Friday, January 6, 2012

2176 - UID: I give up - DNA

Shakti Salgaokar | Thursday, January 5, 2012

After much procrastination, we as a family decided to go and get ourselves the Aadhaar UID card. We got hold of the forms, filled them out and armed with the necessary documents, made way to the UID registration centre in the Hindu Colony Municipal School. Upon reaching the centre, we were told that their schedule was choc-a-bloc and they would only be able to accommodate us after 25th December. So we went back on the 26th, we were told that the Post Office forms that we managed to fill up were invalid and they needed us to fill out the form meant for their centre. We managed to get an appointment for 10am on the 29th, which we could not make. We were told to come on 30th.

On the 30th we arrived at 10.10am and were faced with a reluctant Mr Gorakhnath R, an employee of Tera Software Ltd, a Sewree based firm. 

Busy playing a game on his phone, he asked us to wait. The line didn’t budge an inch for almost 45 minutes. During these 45 minutes, I met a disgruntled gentleman who had already invested four days in fruitlessly chasing his UID, “How many times do I bunk work for this?” he found himself asking just as a couple of college students were denied an Aadhaar form without a valid reason. 

When the line did not move after almost an hour, we expressed surprise. A seasoned UID chaser told us that the person who handles the equipment, disappears for hours on end each day, halting the entire process.

We were left with no choice but to confront Mr Goraknath about the wait. We told him that it was unfair to give out appointments if they don’t have the equipment to accommodate more than one person at a time and that we would take up his reluctance with the authorities. Even so, he continued to play his mobile phone game and said, “Go to any authority you want. You have to wait.”

This leaves me with a few questions.
Firstly, why is the form for enrolment different for different centres? 

Secondly, what measures are in place to identify the inefficient vendors on contract to process UID applications? 

Who do the citizens go to if they know that the staff at their centre is slacking off, being rude or uncooperative?

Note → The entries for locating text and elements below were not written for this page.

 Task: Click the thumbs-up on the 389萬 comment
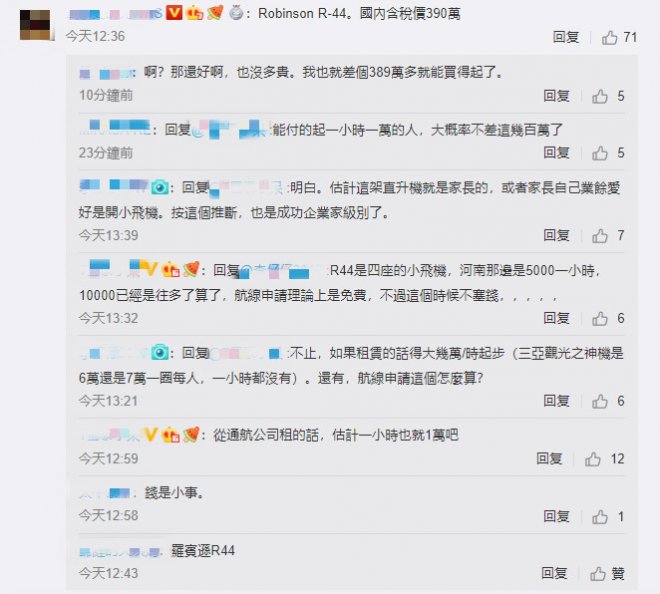[599, 96]
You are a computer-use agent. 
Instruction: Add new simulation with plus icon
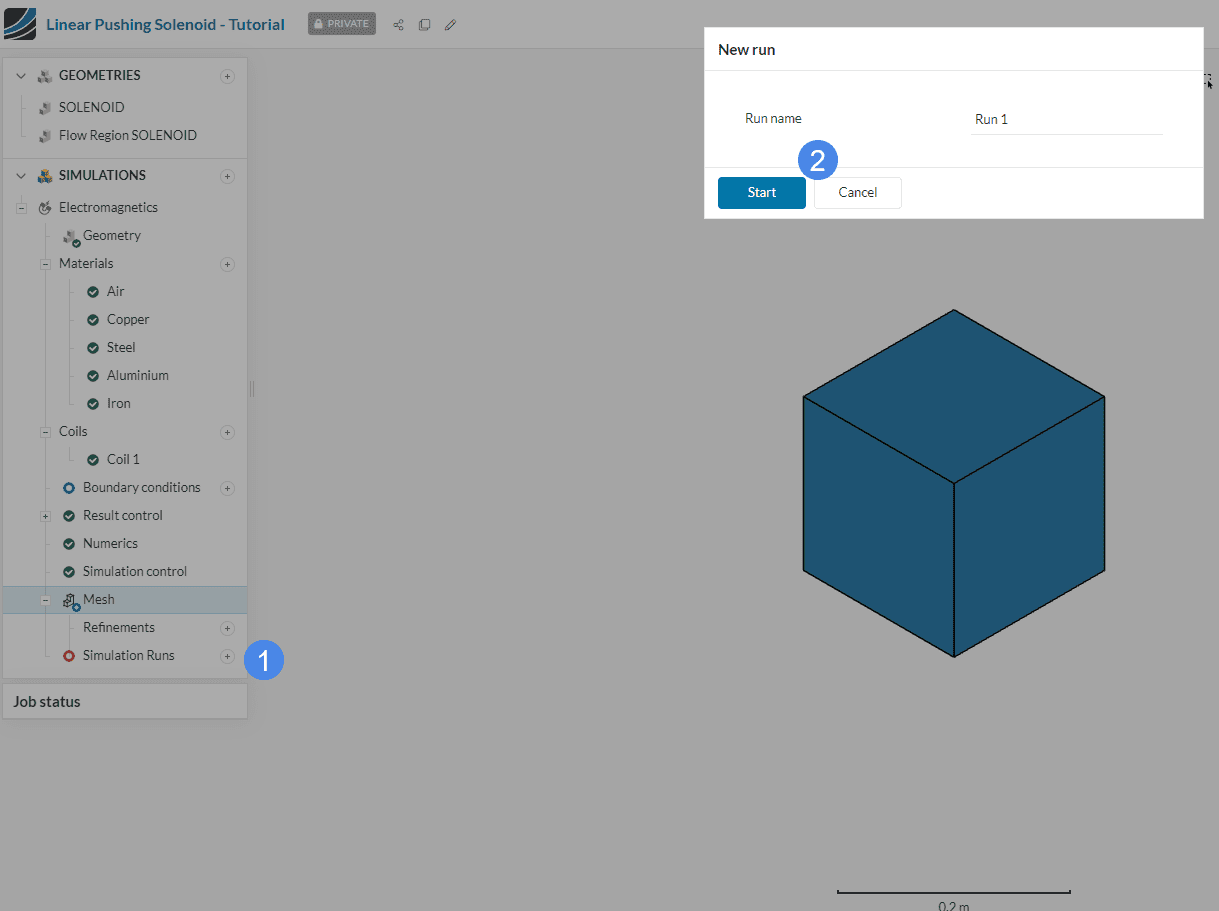point(227,176)
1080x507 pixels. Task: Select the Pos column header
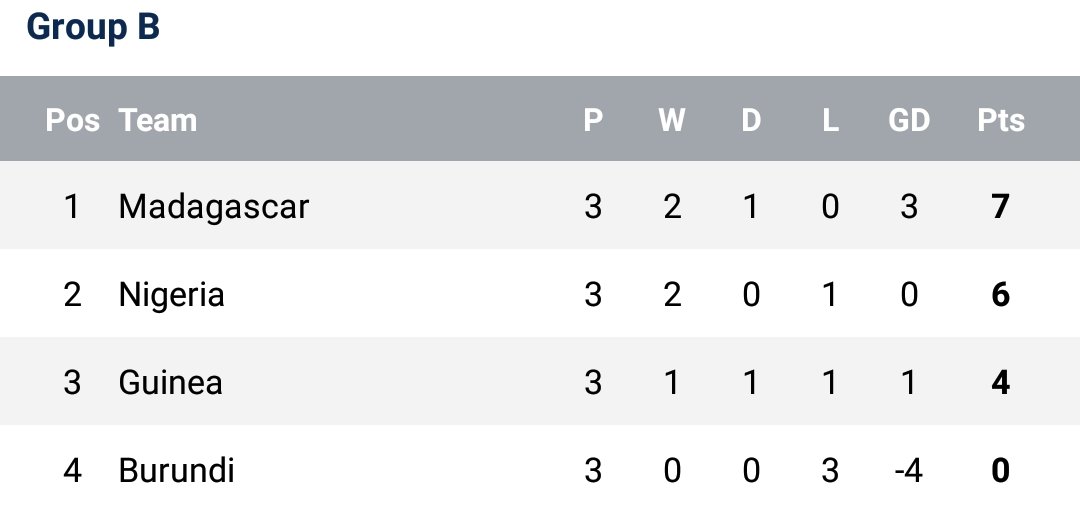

Getting anything done through a government channel in this country is a struggle marred with unnecessary red-tapeism, confusion, ambiguity and hence, corruption. 

Try getting a Driver’s license without an agent at an RTO. Or for that matter, try registering for a Voter id card (it took nine visits for me to get that sorted a few years ago and it still bears a wrong birth-date and a wrong address). 

The individuals in charge at government undertakings make you run from pillar to post, without adequate information, until you’re so frustrated, you don’t care for your right to vote or your privilege to drive.

And for a system put in place to empower the people of this country, to leave them feeling helpless and frustrated during the registration is the biggest failure of Aadhaar.

PS: The people we encountered at the centre did not want to be named for the fear of being identified by the personnel.